Reading passage:
========================================================================
(ABC Aus.) John Millbank–Child poverty and the Christian vision of society

How does this affect our understanding of poverty? There is one group of Christians who tend to think of Christianity as an exclusively spiritual matter, where we are all equal spiritually and the church community is secondary and not the primary social focus. That can sometimes translate into an individualist approach to social policy.

On the other hand, there has been another tendency since the nineteenth century to hand over the incarnational mission of the church to the state – in other words, to see the state as the more complete realisation of the church’s social mission than the church itself. It is sometimes said that we can’t stop at charity, and that all Christian reformers have wanted to go onto law. One can see the serious point of this and in certain respects such an advance is crucial, and yet there is a profound question mark over that whole tradition which William Temple exemplified. It is a rather Hegelian one that tends ultimately to surrender things to the state, as if the political lay beyond the social. Modern Anglican social thought has always been divided between that approach and one (associated with J.N. Figgis and Vigo Demant) which less stresses state intervention, but much more interpersonal action and people taking the initiative to do things for themselves.
========================================================================
Given task A: Repeat the records word for word, starting at the line that contains "1024x631 pixels." and ending at the last line of the records.

Records for locating words and elements:
========================================================================
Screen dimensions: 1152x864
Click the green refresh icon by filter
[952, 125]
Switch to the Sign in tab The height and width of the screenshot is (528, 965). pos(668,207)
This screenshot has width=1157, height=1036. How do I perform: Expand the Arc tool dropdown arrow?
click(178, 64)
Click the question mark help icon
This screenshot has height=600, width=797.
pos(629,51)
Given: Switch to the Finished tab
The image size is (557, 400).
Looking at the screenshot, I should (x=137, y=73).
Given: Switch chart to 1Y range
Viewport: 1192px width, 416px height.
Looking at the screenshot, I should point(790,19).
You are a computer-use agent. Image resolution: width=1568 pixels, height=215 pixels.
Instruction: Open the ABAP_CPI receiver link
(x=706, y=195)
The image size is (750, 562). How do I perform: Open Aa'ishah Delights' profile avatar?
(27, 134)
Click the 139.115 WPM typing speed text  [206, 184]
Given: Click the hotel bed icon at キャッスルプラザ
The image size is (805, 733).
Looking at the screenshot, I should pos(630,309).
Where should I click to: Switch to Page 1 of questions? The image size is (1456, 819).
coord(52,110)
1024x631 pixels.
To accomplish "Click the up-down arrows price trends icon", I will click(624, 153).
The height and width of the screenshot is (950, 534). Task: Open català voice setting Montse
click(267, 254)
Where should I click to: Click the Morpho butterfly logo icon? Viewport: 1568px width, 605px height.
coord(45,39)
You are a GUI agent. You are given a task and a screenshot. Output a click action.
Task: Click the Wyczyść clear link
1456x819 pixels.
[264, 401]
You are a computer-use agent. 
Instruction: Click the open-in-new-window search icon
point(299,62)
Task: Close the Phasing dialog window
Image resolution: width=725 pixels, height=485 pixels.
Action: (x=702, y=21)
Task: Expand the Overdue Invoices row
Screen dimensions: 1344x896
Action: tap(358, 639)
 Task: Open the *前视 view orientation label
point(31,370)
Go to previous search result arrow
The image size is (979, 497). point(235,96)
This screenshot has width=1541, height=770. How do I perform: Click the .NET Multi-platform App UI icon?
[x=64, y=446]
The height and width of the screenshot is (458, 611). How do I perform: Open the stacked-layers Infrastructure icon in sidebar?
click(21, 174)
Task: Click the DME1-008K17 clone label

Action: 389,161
========================================================================
Given task B: Return the part of the passage on child poverty and the Christian vision of society that starts at "How does this" and ends at "to social policy.", copied word for word.

Task answer A:
1024x631 pixels.
To accomplish "Click the up-down arrows price trends icon", I will click(624, 153).
The height and width of the screenshot is (950, 534). Task: Open català voice setting Montse
click(267, 254)
Where should I click to: Click the Morpho butterfly logo icon? Viewport: 1568px width, 605px height.
coord(45,39)
You are a GUI agent. You are given a task and a screenshot. Output a click action.
Task: Click the Wyczyść clear link
1456x819 pixels.
[264, 401]
You are a computer-use agent. 
Instruction: Click the open-in-new-window search icon
point(299,62)
Task: Close the Phasing dialog window
Image resolution: width=725 pixels, height=485 pixels.
Action: (x=702, y=21)
Task: Expand the Overdue Invoices row
Screen dimensions: 1344x896
Action: tap(358, 639)
 Task: Open the *前视 view orientation label
point(31,370)
Go to previous search result arrow
The image size is (979, 497). point(235,96)
This screenshot has width=1541, height=770. How do I perform: Click the .NET Multi-platform App UI icon?
[x=64, y=446]
The height and width of the screenshot is (458, 611). How do I perform: Open the stacked-layers Infrastructure icon in sidebar?
click(21, 174)
Task: Click the DME1-008K17 clone label

Action: 389,161

Task answer B:
How does this affect our understanding of poverty? There is one group of Christians who tend to think of Christianity as an exclusively spiritual matter, where we are all equal spiritually and the church community is secondary and not the primary social focus. That can sometimes translate into an individualist approach to social policy.